• Required action:
The answer is an exact repeat of the entries below, with the pictures omitted.

=-=-=

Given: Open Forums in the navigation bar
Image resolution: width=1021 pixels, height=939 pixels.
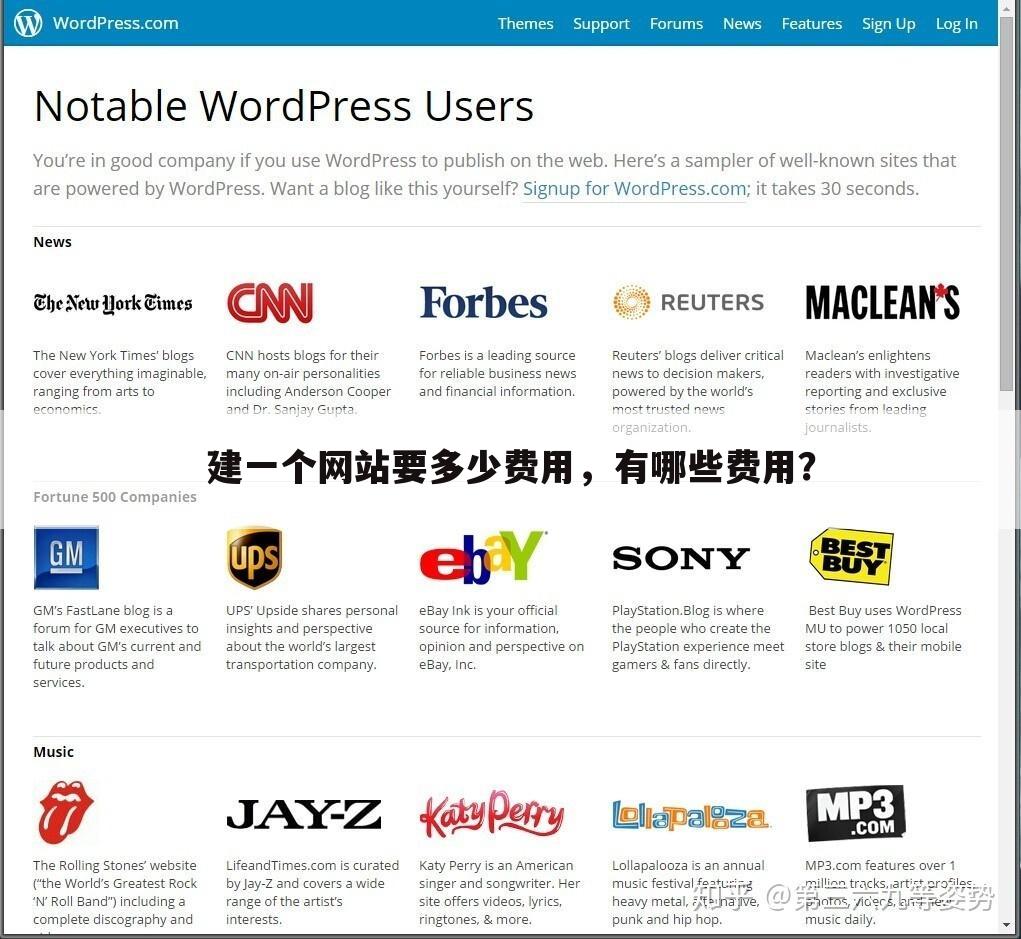Looking at the screenshot, I should [676, 24].
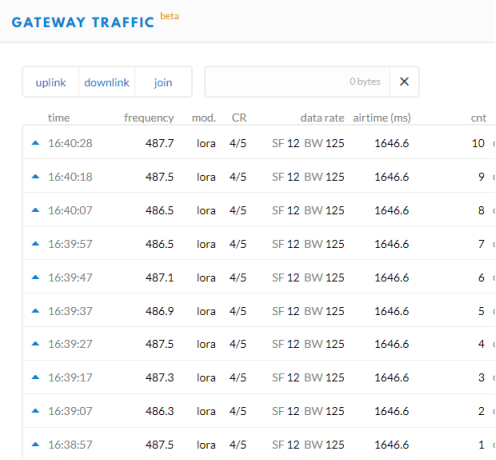Select the frequency column header
This screenshot has width=496, height=460.
(149, 118)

=-=-=

• Written response:
Given: Open Forums in the navigation bar
Image resolution: width=1021 pixels, height=939 pixels.
Looking at the screenshot, I should [676, 24].
Select the frequency column header
This screenshot has width=496, height=460.
(149, 118)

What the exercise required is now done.